EXERCISE BRIEF: Convert the rows below into a JSON list of strings, with one string per line and no blank lines.

═══ DATA SUPPLIED

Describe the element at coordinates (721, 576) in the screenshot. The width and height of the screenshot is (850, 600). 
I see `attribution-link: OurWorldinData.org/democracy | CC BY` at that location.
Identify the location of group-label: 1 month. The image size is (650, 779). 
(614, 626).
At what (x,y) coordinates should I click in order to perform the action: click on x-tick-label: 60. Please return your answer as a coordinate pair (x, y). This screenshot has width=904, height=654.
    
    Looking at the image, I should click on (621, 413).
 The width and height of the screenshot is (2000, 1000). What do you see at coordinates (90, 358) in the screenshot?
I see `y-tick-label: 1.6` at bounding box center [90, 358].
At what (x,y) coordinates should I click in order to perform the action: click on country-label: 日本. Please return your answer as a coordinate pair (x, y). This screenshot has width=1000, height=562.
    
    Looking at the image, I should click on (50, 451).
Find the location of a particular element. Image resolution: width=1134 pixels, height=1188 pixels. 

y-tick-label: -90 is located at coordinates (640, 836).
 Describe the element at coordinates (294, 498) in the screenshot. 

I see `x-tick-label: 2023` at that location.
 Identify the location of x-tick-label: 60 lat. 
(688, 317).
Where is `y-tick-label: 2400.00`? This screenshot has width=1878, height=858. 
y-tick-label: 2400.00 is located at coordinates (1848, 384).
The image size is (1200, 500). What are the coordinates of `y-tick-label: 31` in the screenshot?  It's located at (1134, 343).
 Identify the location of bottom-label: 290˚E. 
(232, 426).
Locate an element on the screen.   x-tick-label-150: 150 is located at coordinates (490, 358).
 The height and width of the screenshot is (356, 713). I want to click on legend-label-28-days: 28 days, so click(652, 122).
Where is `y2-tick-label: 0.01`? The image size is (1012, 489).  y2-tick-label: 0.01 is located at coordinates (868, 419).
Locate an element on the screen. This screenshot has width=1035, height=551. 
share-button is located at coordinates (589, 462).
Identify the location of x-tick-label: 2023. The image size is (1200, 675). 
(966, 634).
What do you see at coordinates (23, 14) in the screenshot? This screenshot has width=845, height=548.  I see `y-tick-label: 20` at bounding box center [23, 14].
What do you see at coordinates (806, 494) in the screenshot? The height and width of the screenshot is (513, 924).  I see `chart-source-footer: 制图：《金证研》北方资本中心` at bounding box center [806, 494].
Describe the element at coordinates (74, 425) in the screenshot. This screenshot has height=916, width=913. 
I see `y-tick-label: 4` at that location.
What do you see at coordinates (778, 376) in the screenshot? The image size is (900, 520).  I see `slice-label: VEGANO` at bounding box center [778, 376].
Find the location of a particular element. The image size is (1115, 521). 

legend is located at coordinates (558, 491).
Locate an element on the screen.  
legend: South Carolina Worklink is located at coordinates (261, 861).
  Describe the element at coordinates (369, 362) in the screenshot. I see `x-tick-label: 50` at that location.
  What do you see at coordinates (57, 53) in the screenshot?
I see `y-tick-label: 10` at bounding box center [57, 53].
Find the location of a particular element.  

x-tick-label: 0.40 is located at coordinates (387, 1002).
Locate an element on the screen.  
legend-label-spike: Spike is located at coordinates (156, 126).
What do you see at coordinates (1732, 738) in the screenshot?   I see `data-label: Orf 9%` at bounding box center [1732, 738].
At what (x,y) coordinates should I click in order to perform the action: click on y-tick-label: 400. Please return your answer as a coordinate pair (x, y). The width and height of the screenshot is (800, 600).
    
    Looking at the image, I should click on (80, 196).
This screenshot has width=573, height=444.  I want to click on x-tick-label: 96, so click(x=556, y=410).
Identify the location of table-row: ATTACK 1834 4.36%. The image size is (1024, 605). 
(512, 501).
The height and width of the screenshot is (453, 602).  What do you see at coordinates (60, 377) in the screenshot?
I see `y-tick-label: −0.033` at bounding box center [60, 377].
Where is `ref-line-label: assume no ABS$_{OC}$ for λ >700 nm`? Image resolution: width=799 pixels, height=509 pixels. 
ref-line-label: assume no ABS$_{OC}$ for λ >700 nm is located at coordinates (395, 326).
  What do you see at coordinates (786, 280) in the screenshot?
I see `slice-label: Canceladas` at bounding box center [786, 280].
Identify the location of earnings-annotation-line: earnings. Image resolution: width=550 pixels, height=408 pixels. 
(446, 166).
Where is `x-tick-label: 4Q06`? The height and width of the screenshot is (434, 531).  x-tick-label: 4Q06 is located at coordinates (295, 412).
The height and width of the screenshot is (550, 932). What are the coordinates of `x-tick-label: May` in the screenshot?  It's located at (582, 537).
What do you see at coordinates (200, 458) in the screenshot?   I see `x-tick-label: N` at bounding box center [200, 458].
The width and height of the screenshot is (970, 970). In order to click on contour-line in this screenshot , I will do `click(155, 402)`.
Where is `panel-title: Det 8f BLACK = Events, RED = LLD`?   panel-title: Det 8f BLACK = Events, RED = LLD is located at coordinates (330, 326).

══════

RESPONSE AREA:
[
  "Describe the element at coordinates (721, 576) in the screenshot. The width and height of the screenshot is (850, 600). ",
  "I see `attribution-link: OurWorldinData.org/democracy | CC BY` at that location.",
  "Identify the location of group-label: 1 month. The image size is (650, 779). ",
  "(614, 626).",
  "At what (x,y) coordinates should I click in order to perform the action: click on x-tick-label: 60. Please return your answer as a coordinate pair (x, y). This screenshot has width=904, height=654.",
  "    Looking at the image, I should click on (621, 413).",
  " The width and height of the screenshot is (2000, 1000). What do you see at coordinates (90, 358) in the screenshot?",
  "I see `y-tick-label: 1.6` at bounding box center [90, 358].",
  "At what (x,y) coordinates should I click in order to perform the action: click on country-label: 日本. Please return your answer as a coordinate pair (x, y). This screenshot has width=1000, height=562.",
  "    Looking at the image, I should click on (50, 451).",
  "Find the location of a particular element. Image resolution: width=1134 pixels, height=1188 pixels. ",
  "y-tick-label: -90 is located at coordinates (640, 836).",
  " Describe the element at coordinates (294, 498) in the screenshot. ",
  "I see `x-tick-label: 2023` at that location.",
  " Identify the location of x-tick-label: 60 lat. ",
  "(688, 317).",
  "Where is `y-tick-label: 2400.00`? This screenshot has width=1878, height=858. ",
  "y-tick-label: 2400.00 is located at coordinates (1848, 384).",
  "The image size is (1200, 500). What are the coordinates of `y-tick-label: 31` in the screenshot?  It's located at (1134, 343).",
  " Identify the location of bottom-label: 290˚E. ",
  "(232, 426).",
  "Locate an element on the screen.   x-tick-label-150: 150 is located at coordinates (490, 358).",
  " The height and width of the screenshot is (356, 713). I want to click on legend-label-28-days: 28 days, so click(652, 122).",
  "Where is `y2-tick-label: 0.01`? The image size is (1012, 489).  y2-tick-label: 0.01 is located at coordinates (868, 419).",
  "Locate an element on the screen. This screenshot has width=1035, height=551. ",
  "share-button is located at coordinates (589, 462).",
  "Identify the location of x-tick-label: 2023. The image size is (1200, 675). ",
  "(966, 634).",
  "What do you see at coordinates (23, 14) in the screenshot? This screenshot has width=845, height=548.  I see `y-tick-label: 20` at bounding box center [23, 14].",
  "What do you see at coordinates (806, 494) in the screenshot? The height and width of the screenshot is (513, 924).  I see `chart-source-footer: 制图：《金证研》北方资本中心` at bounding box center [806, 494].",
  "Describe the element at coordinates (74, 425) in the screenshot. This screenshot has height=916, width=913. ",
  "I see `y-tick-label: 4` at that location.",
  "What do you see at coordinates (778, 376) in the screenshot? The image size is (900, 520).  I see `slice-label: VEGANO` at bounding box center [778, 376].",
  "Find the location of a particular element. The image size is (1115, 521). ",
  "legend is located at coordinates (558, 491).",
  "Locate an element on the screen.  ",
  "legend: South Carolina Worklink is located at coordinates (261, 861).",
  "  Describe the element at coordinates (369, 362) in the screenshot. I see `x-tick-label: 50` at that location.",
  "  What do you see at coordinates (57, 53) in the screenshot?",
  "I see `y-tick-label: 10` at bounding box center [57, 53].",
  "Find the location of a particular element.  ",
  "x-tick-label: 0.40 is located at coordinates (387, 1002).",
  "Locate an element on the screen.  ",
  "legend-label-spike: Spike is located at coordinates (156, 126).",
  "What do you see at coordinates (1732, 738) in the screenshot?   I see `data-label: Orf 9%` at bounding box center [1732, 738].",
  "At what (x,y) coordinates should I click in order to perform the action: click on y-tick-label: 400. Please return your answer as a coordinate pair (x, y). The width and height of the screenshot is (800, 600).",
  "    Looking at the image, I should click on (80, 196).",
  "This screenshot has width=573, height=444.  I want to click on x-tick-label: 96, so click(x=556, y=410).",
  "Identify the location of table-row: ATTACK 1834 4.36%. The image size is (1024, 605). ",
  "(512, 501).",
  "The height and width of the screenshot is (453, 602).  What do you see at coordinates (60, 377) in the screenshot?",
  "I see `y-tick-label: −0.033` at bounding box center [60, 377].",
  "Where is `ref-line-label: assume no ABS$_{OC}$ for λ >700 nm`? Image resolution: width=799 pixels, height=509 pixels. ",
  "ref-line-label: assume no ABS$_{OC}$ for λ >700 nm is located at coordinates (395, 326).",
  "  What do you see at coordinates (786, 280) in the screenshot?",
  "I see `slice-label: Canceladas` at bounding box center [786, 280].",
  "Identify the location of earnings-annotation-line: earnings. Image resolution: width=550 pixels, height=408 pixels. ",
  "(446, 166).",
  "Where is `x-tick-label: 4Q06`? The height and width of the screenshot is (434, 531).  x-tick-label: 4Q06 is located at coordinates (295, 412).",
  "The height and width of the screenshot is (550, 932). What are the coordinates of `x-tick-label: May` in the screenshot?  It's located at (582, 537).",
  "What do you see at coordinates (200, 458) in the screenshot?   I see `x-tick-label: N` at bounding box center [200, 458].",
  "The width and height of the screenshot is (970, 970). In order to click on contour-line in this screenshot , I will do `click(155, 402)`.",
  "Where is `panel-title: Det 8f BLACK = Events, RED = LLD`?   panel-title: Det 8f BLACK = Events, RED = LLD is located at coordinates (330, 326)."
]